American Army sergeant and Medal of Honor recipient

Marcus Waldo Hatler (January 6, 1894 - August 31, 1967) was a Sergeant in the United States Army during World War I who received the Medal of Honor for heroism near Pouilly, France, November 8, 1918.

==Biography==
M. Waldo Hatler was born January 6, 1894, at Bolivar, Missouri, elder of two sons of Troy and Rose Hatler. His father was a banker and real estate developer. Waldo graduated from the University of Michigan Law School in 1914 but never practiced law, instead following his father into banking and real estate. He was working in his father's bank at Neosho, Missouri when the United States entered World War I. He attempted to secure a commission in the navy but was turned down for medical reasons. He later waived exemption to the draft and was inducted into the army from Neosho. Assigned to Company B, 356th Infantry, he had risen to the rank of sergeant when, just days before the armistice, his regiment was halted by the enemy in its advance toward Germany at the Meuse River near the French village of Pouilly. Information relative to enemy strength and disposition on the opposite bank was vitally needed and Hatler along with David B. Barkley gathered the information. Both received the Medal of Honor.

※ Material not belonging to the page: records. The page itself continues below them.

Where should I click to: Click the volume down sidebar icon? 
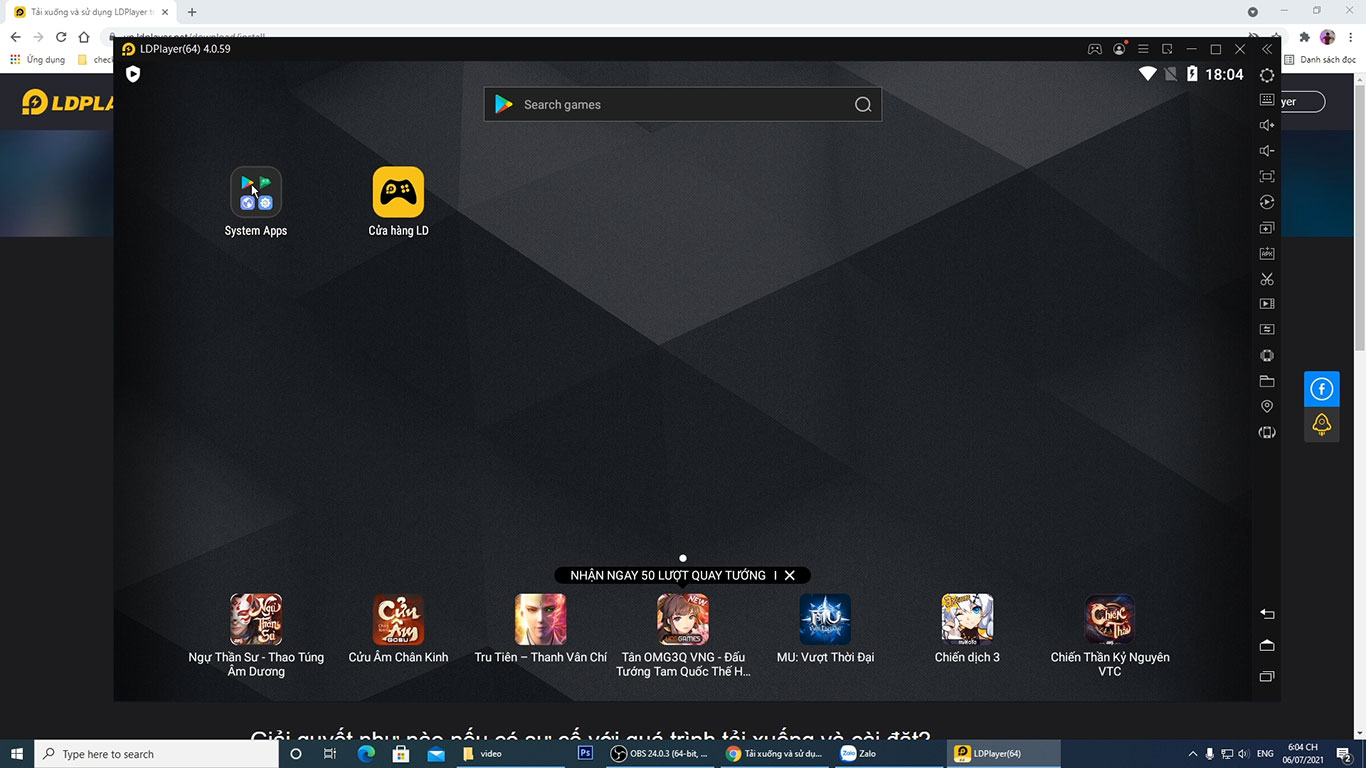click(x=1267, y=151)
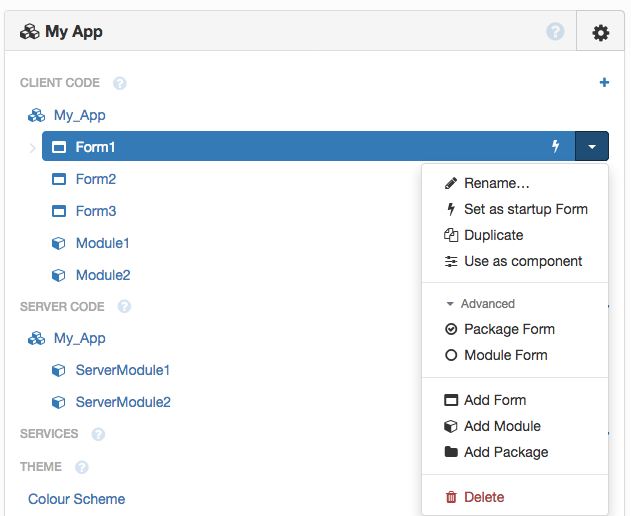
Task: Click the help icon next to Server Code
Action: pyautogui.click(x=124, y=307)
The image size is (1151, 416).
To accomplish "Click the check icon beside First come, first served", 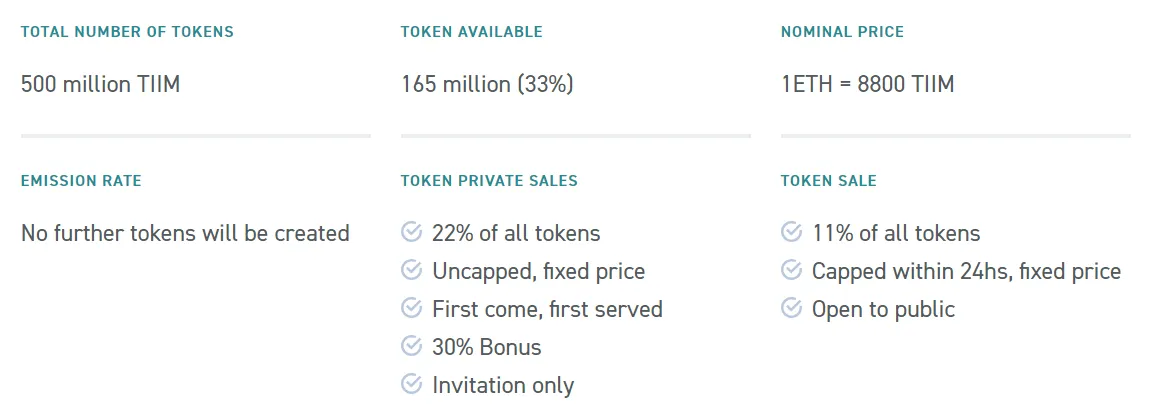I will point(411,307).
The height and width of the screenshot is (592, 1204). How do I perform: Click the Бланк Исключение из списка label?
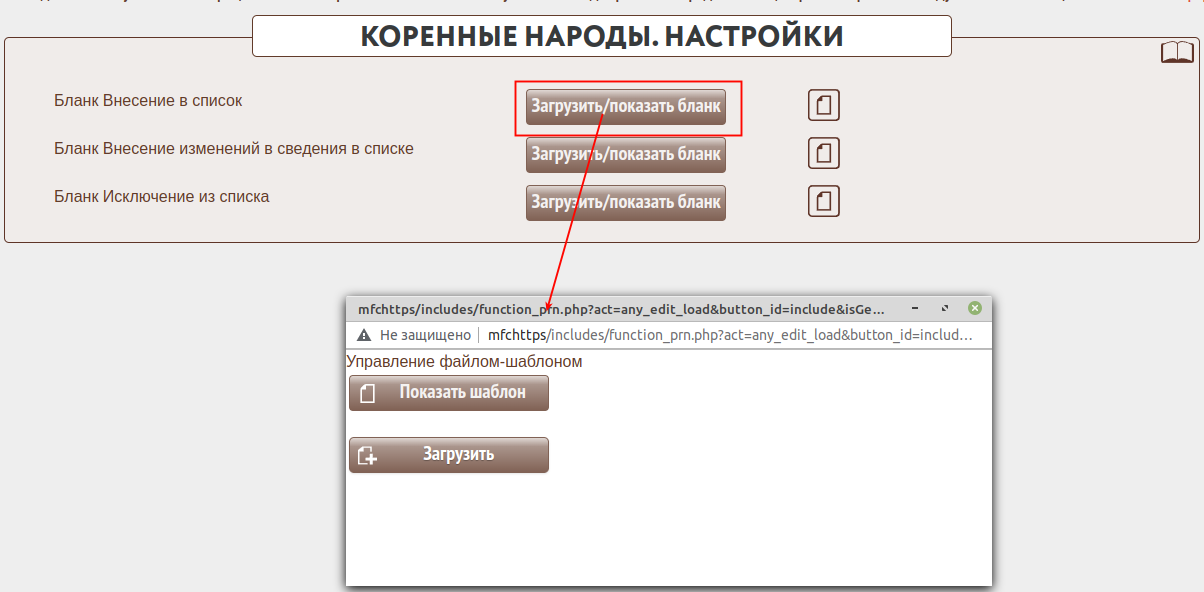point(162,197)
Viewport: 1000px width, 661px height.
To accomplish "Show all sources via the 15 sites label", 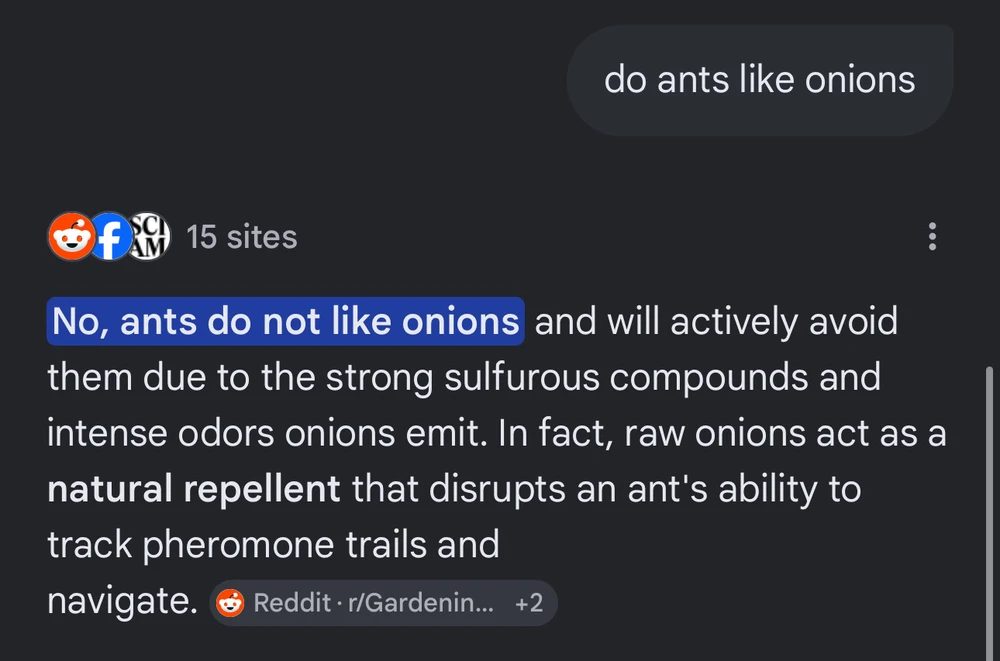I will pos(242,237).
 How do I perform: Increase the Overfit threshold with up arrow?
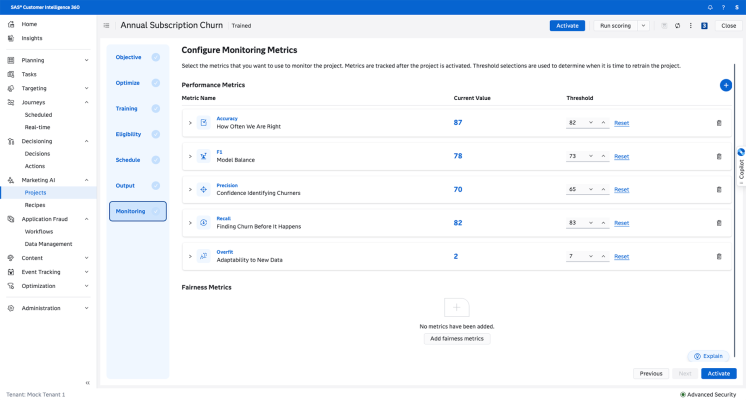point(603,256)
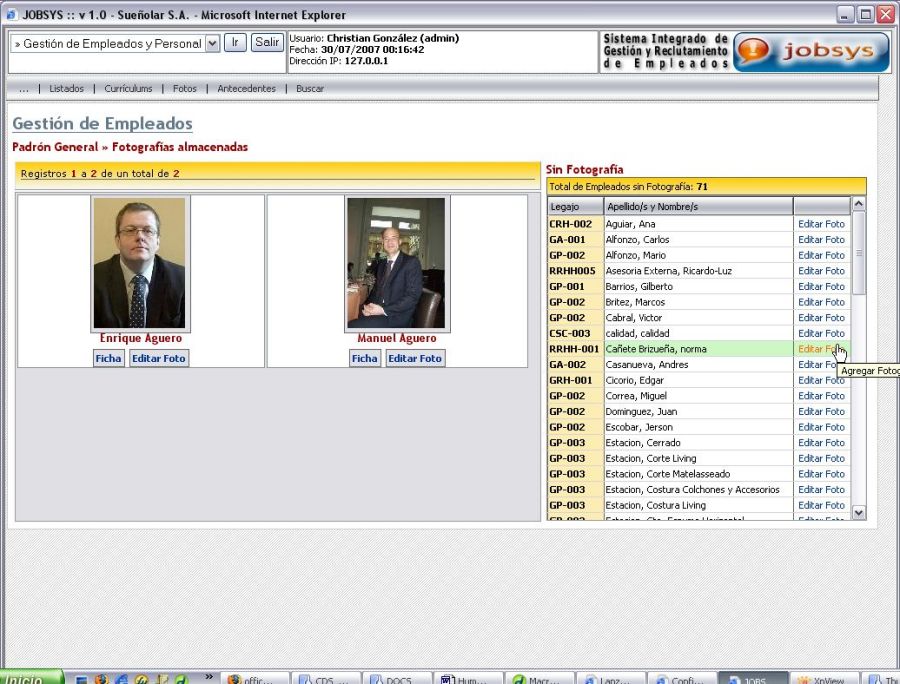
Task: Open Ficha for Enrique Aguero
Action: (109, 358)
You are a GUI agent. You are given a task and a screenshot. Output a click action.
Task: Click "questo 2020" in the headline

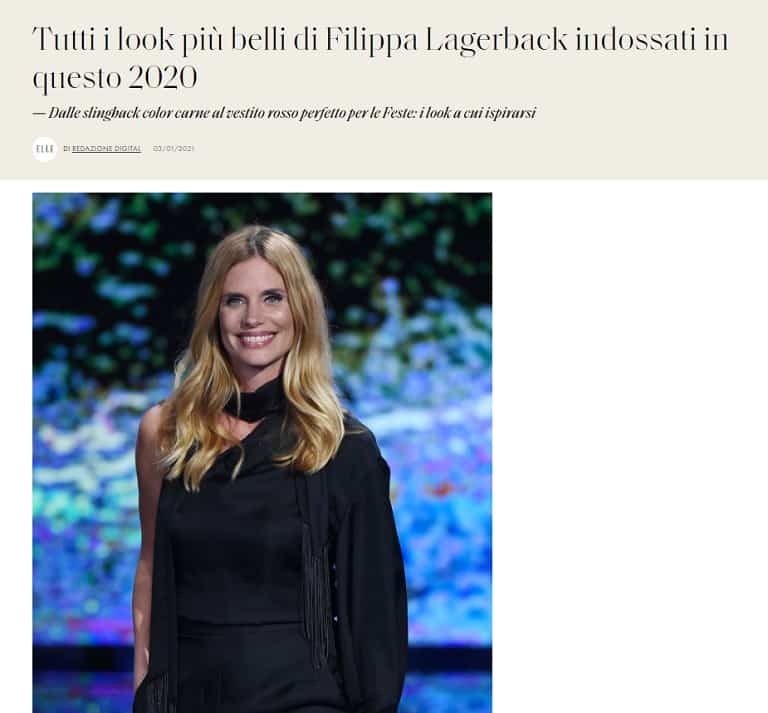[x=115, y=77]
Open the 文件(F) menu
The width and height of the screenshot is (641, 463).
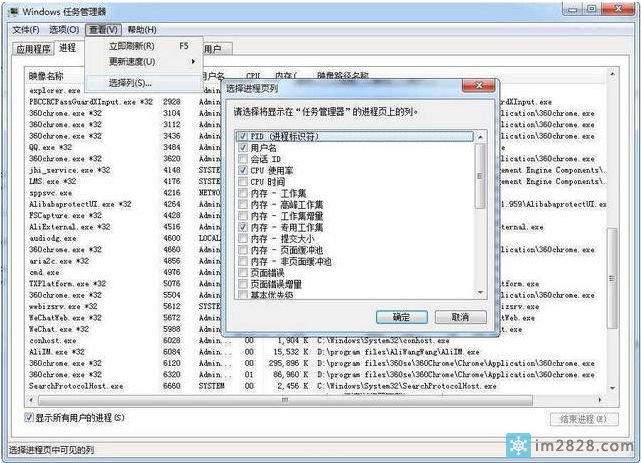(x=25, y=30)
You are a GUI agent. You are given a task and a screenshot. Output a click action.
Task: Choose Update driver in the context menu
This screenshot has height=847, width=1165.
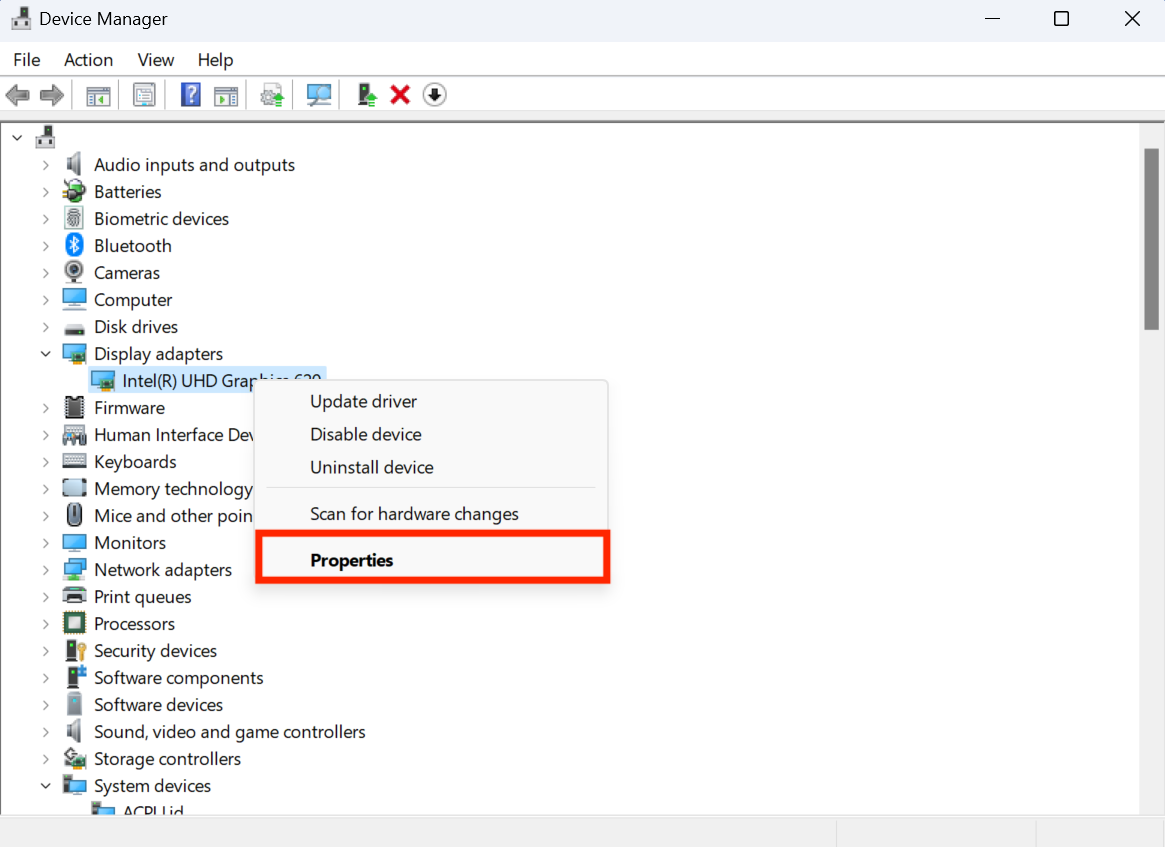363,401
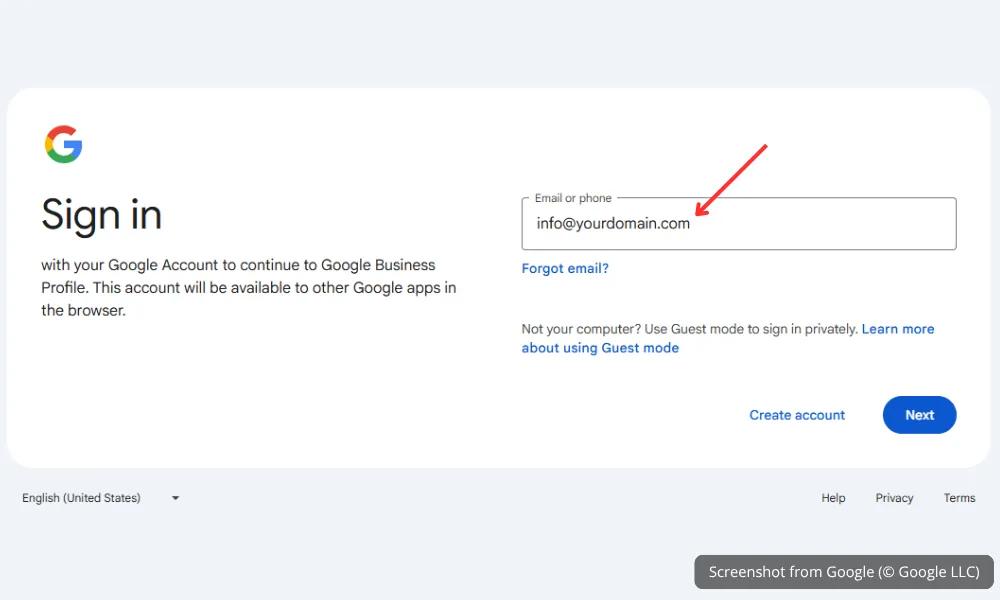The image size is (1000, 600).
Task: Click the screenshot attribution banner
Action: [843, 571]
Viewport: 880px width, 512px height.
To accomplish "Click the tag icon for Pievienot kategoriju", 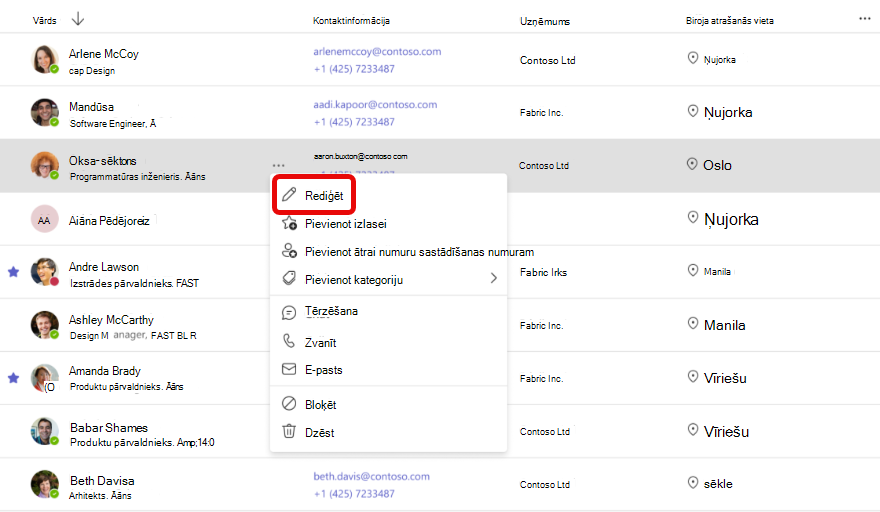I will point(288,278).
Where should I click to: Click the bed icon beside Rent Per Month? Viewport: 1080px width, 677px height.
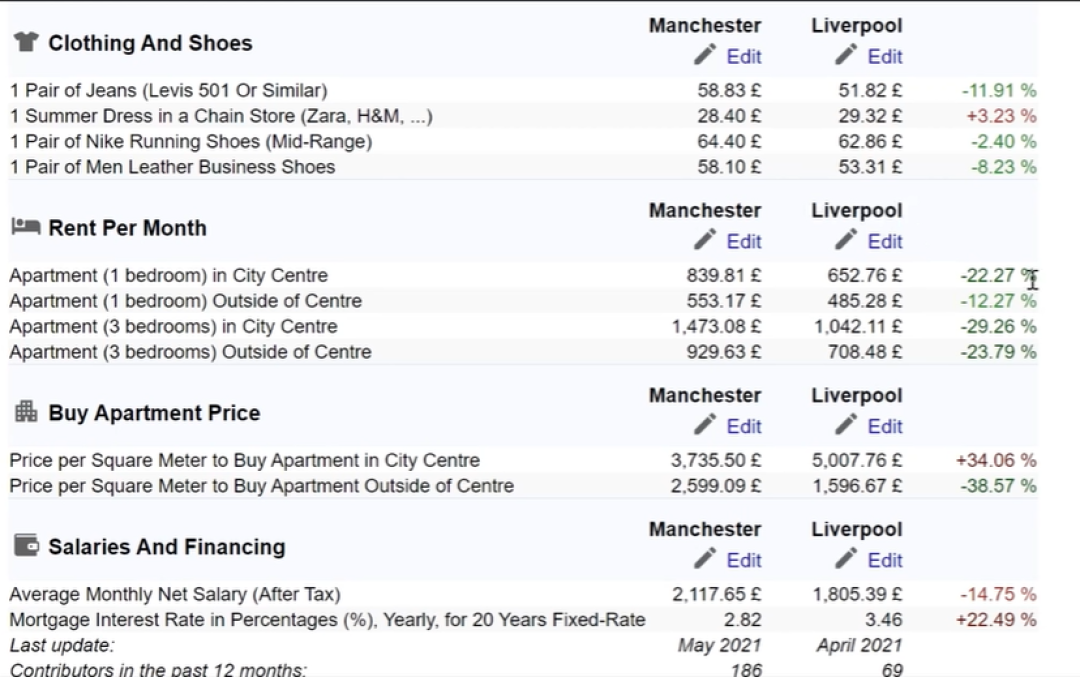pos(26,227)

Extensive biographical and autobiographical information is contained in The M. Waldo Hatler Story, a book compiled and published by in 1968 by his widow Margaret Hatler, using the Ozarkana Book Press (Neosho, Mo.) imprint.

M. Waldo Hatler is buried at Grand Army of the Republic Cemetery, Sulphur Springs, Arkansas.

==Medal of Honor citation==
Rank and organization: Sergeant, U.S. Army, Company B, 356th Infantry, 89th Division. Place and date: Near Pouilly, France, November 8, 1918. Entered service at: Neosho, Mo. Born: January 6, 1894, Bolivar, Mo. G.O. No.: 74, W.D., 1919.

Citation:

When volunteers were called for to secure information as to the enemy's position on the opposite bank of the Meuse River, Sgt. Hatler was the first to offer his services for this dangerous mission. Swimming across the river, he succeeded in reaching the German lines, after another soldier, who had started with him, had been seized with cramps and drowned in midstream. Alone he carefully and courageously reconnoitered the enemy's positions, which were held in force, and again successfully swam the river, bringing back information of great value.